● **ФРАГМЕНТ ТЕКСТА**:
● ● ● ● ● ● ●

Роль же Барклая (или Кутузова) была отдана в послевоенные годы Сталину, он был объявлен выдающимся полководцем всех времен и народов, отцом великой Победы благодаря десяти полководческим «ударам» в 1944 году — сразу после войны наша флюгерная пропаганда и тут же объявившиеся тоже державшие нос по ветру пуровские «историки» войны окрестили их сталинскими — враг и был разгромлен.
Когда после XX съезда пропагандистский пьедестал, на котором возвышалась фигура Сталина, потерпел основательный ущерб, на это символическое место был возведен маршал Жуков, он стал внедряться как единоличный творец Победы, почему-то таким образом отделяемый от других военачальников (Василевского, Рокоссовского, Черняховского), вольно или невольно противопоставленный им, хотя они по справедливости должны были бы стоять рядом. Но по давно сложившейся традиции широко распространенных общепринятых представлений, всячески поддерживаемых и питаемых бойкой пропагандой: спаситель Отечества должен быть один и непременно возвышаться над всеми, кто был рядом. Не об этом ли (имея в виду, конечно, не только войну) писал Булат Окуджава: «И все-таки жаль, что кумиры нам снятся по-прежнему, и мы до сих пор все холопами числим себя».
Но не забудем об «остервенении народа» из пушкинской формулы или «дубине народной войны», как выразил это в «Войне и мире» Толстой, — война была действительно народным противостоянием захватчикам и благодаря «остервенению народа» остановили гитлеровскую армию в пригородах Москвы, вынесли нечеловечески страшную блокаду Ленинграда, не сдали Сталинград. Об этом у того же Окуджавы: «Когда-нибудь мы вспомним это и не поверится самим, а нынче нам нужна одна победа, одна на всех, мы за ценой не постоим».

● ● ● ● ● ● ●

[Записи из набора данных]

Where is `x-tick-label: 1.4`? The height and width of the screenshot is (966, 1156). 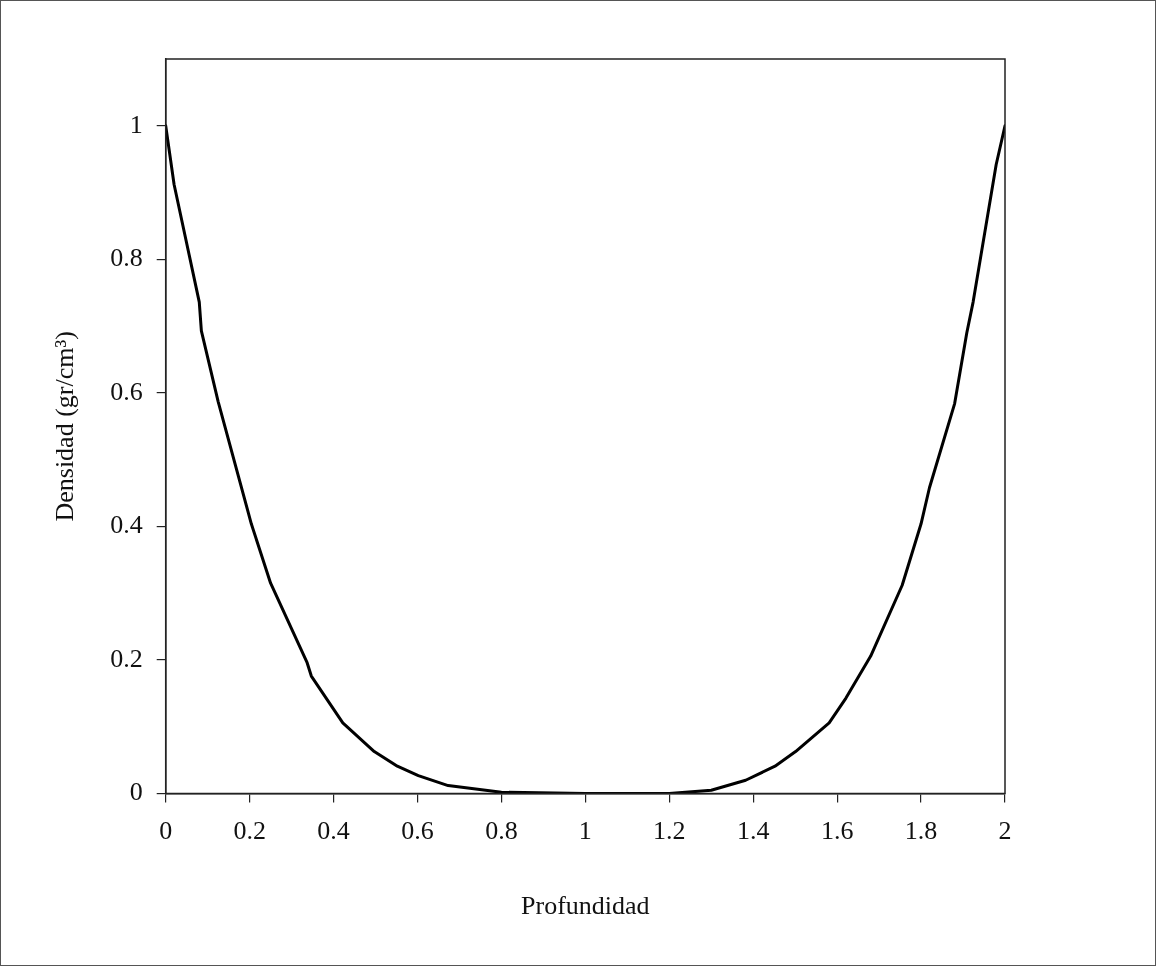
x-tick-label: 1.4 is located at coordinates (753, 831).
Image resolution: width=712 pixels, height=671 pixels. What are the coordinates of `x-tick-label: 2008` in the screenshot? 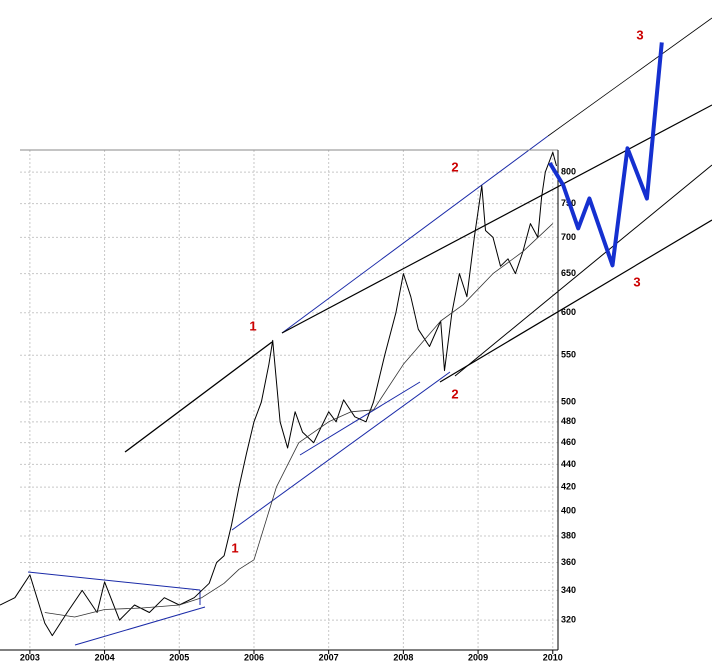 It's located at (403, 657).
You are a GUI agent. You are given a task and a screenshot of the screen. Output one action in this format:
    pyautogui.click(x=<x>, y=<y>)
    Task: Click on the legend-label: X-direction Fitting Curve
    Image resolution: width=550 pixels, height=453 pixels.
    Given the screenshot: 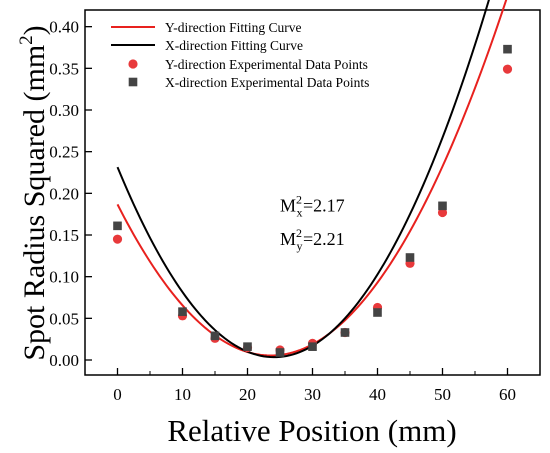 What is the action you would take?
    pyautogui.click(x=234, y=46)
    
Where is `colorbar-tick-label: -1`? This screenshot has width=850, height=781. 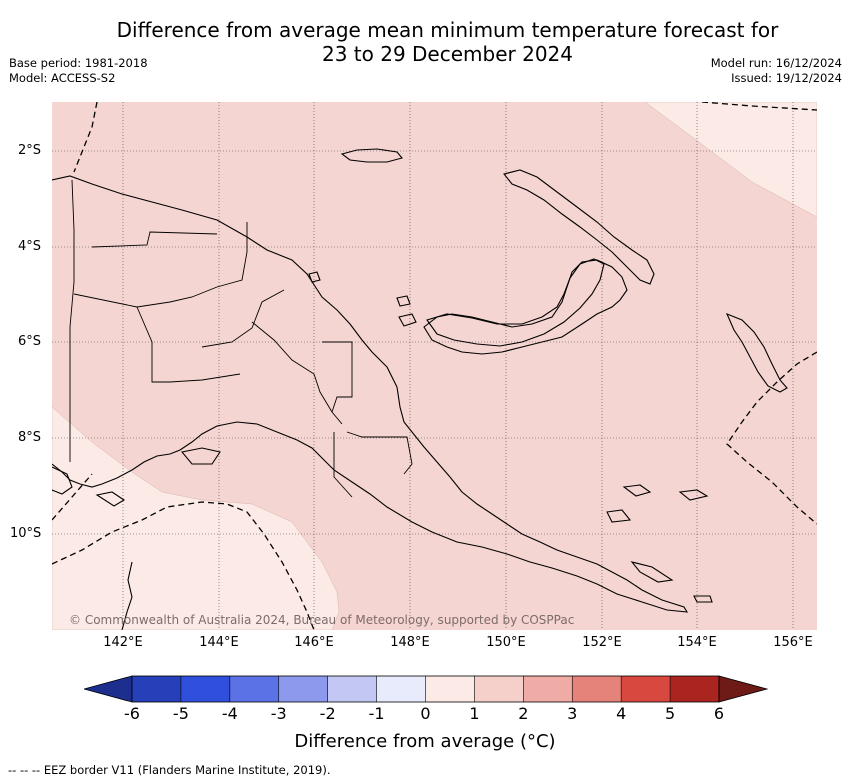
colorbar-tick-label: -1 is located at coordinates (376, 714).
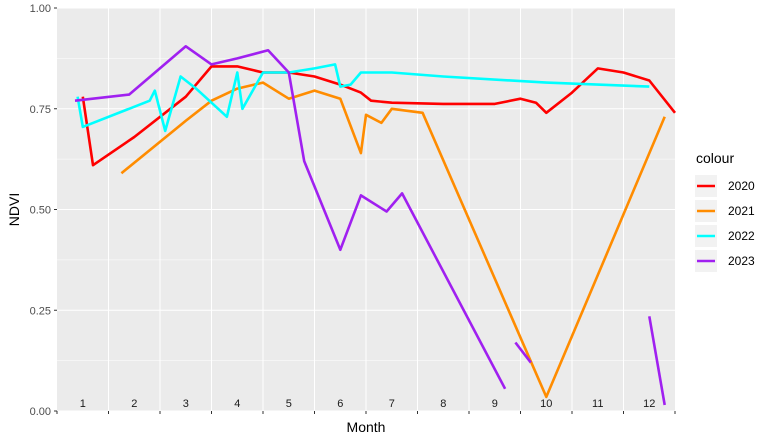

● ● ● ● ● ● ●

● **ЗАДАНИЯ ДЛЯ ВЫПОЛНЕНИЯ**:
• a. Перепишите часть списка от строки, содержащей «has width=850, height=781.», до конца списка включительно в виде CSV из двух столбцов «формулировка» и «ответ», по одной строке CSV на каждую пару, где каждое поле заключено в кавычки, а переносы строк заменены пробелами; изображения в ответ не включайте.
• b. Продолжите текст о войне и её полководцах начиная с места после его последнего предложения.
Текст о войне и список никак не связаны между собой.

● **ОТВЕТЫ ПО ЗАДАНИЯМ**:
• a.
формулировка,ответ
"Where is `colorbar-tick-label: -1`? This screenshot has width=850, height=781.","colorbar-tick-label: -1 is located at coordinates (376, 714)."

• b.
Десять лет назад Василь Быков дал интервью (хочу на всякий случай для ясности сказать: в русской, а не в белорусской печати — там бы тогда вряд ли напечатали), которое, видимо, вспоминая строки Твардовского, назвал «Горький привкус победы». Вот цитата из него: «Безусловно, мы любили родину и не щадили жизни для ее свободы. Но Сталин, вероятно, по собственному опыту знал, что как в мирной жизни, так и на войне принуждение — средство куда более эффективное, чем показной советский патриотизм… На том строилась вся детально разработанная система военного командования, политорганов, особых отделов, прокуратуры, штрафных рот и штурмовых батальонов — вся эта репрессивная структура периода войны, запрограммированная исключительно на принуждение.
Именно это обстоятельство объясняет печальный для войны парадокс, когда многие полки и дивизии месяцами бессмысленно атаковали одни и те же рубежи и высоты, клали возле них тысячи людей. Атаковать была установка сверху, и дело подчиненных было ее исполнять, не заботясь о результатах…»
Великая победа — действительно великая — имела очень горький привкус, это Быков точно сказал.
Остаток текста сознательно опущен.